**** Document excerpt ****

Background: Long-term treatment with antidepressants is considered effective in preventing recurrence of major depressive disorder (MDD). It is unclear whether this is true for primary care.
Objectives: We investigated whether current guideline recommendations for long-term treatment with antidepressants in primary care are supported by evidence from primary care.
Methods: Data sources for studies on antidepressants: PubMed, Cochrane Library, Embase, PsycInfo, Cinahl, articles from reference lists, cited reference search.
Selection criteria: adults in primary care, continuation or maintenance treatment with antidepressants, with outcome relapse or recurrence, (randomized controlled) trial/naturalistic study/review.
Limits: published before October 2009 in English.

**** Extracted data ****

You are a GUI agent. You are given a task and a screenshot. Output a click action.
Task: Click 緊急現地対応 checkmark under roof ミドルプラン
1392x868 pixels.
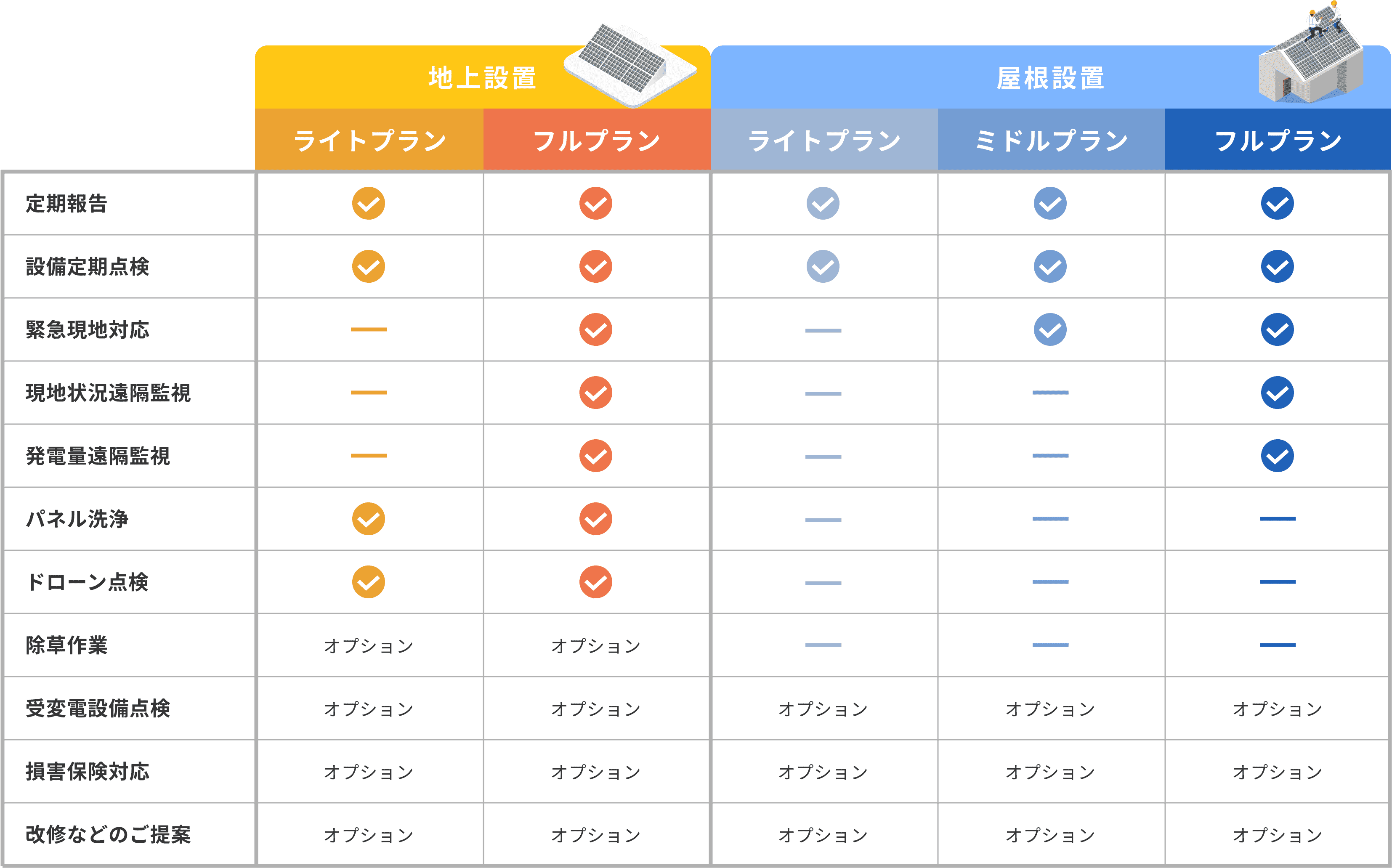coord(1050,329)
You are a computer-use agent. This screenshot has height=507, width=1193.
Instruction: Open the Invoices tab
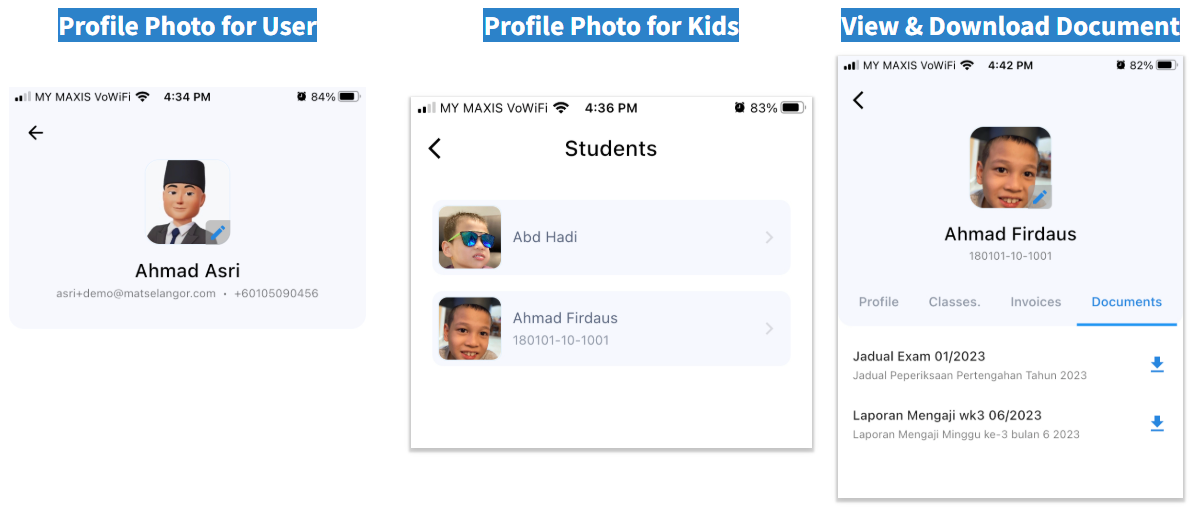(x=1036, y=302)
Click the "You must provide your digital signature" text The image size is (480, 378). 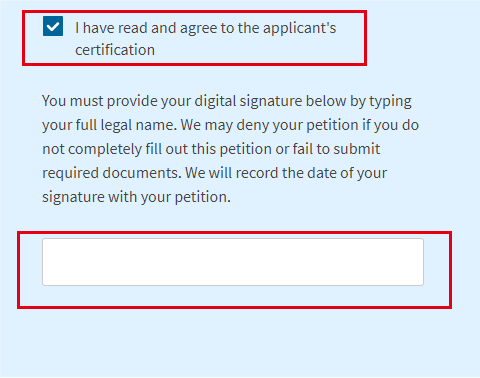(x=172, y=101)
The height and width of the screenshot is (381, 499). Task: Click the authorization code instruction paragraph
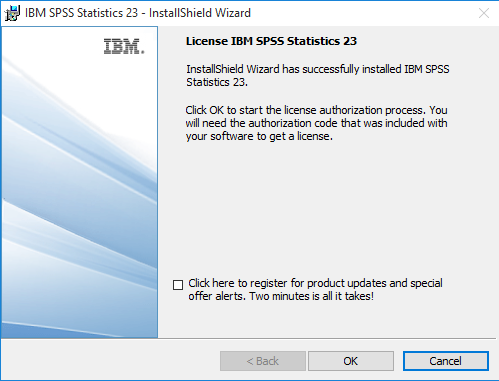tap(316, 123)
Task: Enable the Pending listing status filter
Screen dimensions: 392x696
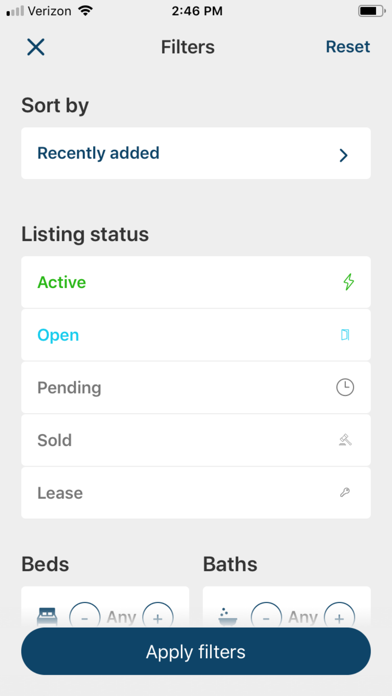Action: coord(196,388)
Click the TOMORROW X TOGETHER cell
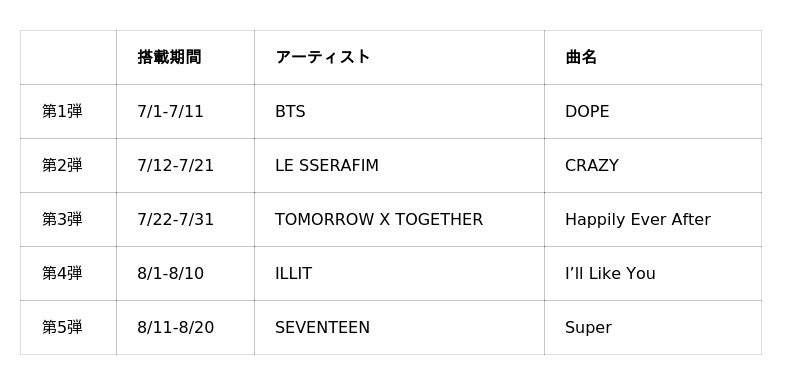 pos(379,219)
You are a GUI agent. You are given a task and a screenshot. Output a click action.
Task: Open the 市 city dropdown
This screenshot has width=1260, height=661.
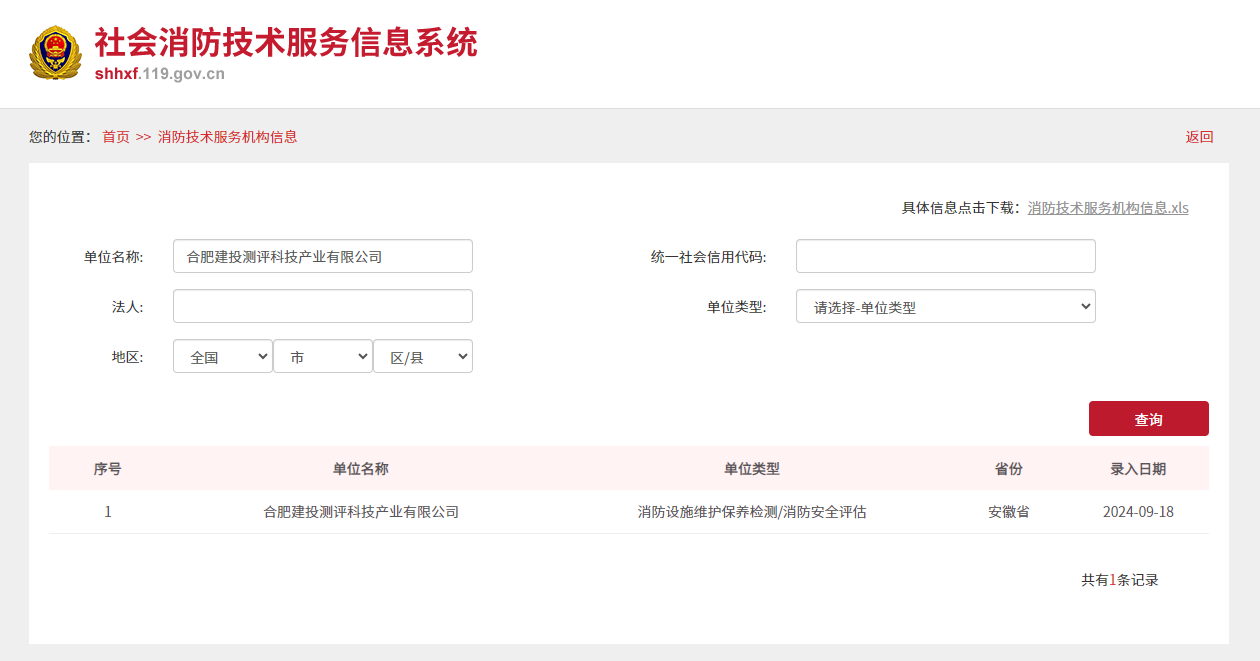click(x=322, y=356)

****
**** Extracted data ****

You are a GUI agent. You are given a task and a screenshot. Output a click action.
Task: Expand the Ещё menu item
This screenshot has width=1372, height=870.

****

» Work to complete:
- A) In the abstract on long-term antidepressant treatment, rewrite the passage starting at "Objectives: We investigated" and ending at "from primary care.", swapping "primary care" for "general practice".
- B) Carry on the abstract on long-term antidepressant treatment from its last sentence.

» Solved problems:
- A)
Objectives: We investigated whether current guideline recommendations for long-term treatment with antidepressants in general practice are supported by evidence from general practice.

- B)
Results: Thirteen depression guidelines were collected. These guidelines recommend continuation treatment with antidepressants after remission for all patients including patients from primary care, and maintenance treatment for those at high risk of recurrence. Recommendations vary for duration of treatment and definitions of high risk. We screened 804 literature records (title, abstract), and considered 27 full-text articles. Only two studies performed in primary care addressed the efficacy of antidepressants in the long-term treatment of recurrent MDD. A double-blind RCT comparing mirtazapine (n = 99) and paroxetine (n = 98) prescribed for 24 weeks reported that in both groups 2 patients relapsed. An open study of 1031 patients receiving sertraline for 24 weeks, who were naturalistically followed-up for up to two years, revealed that adherent patients had a longer mean time to relapse.
Conclusions: No RCTs addressing the efficacy of maintenance treatment with antidepressants as compared to placebo were performed in primary care. Recommendations on maintenance treatment with antidepressants in primary care cannot be considered evidence-based.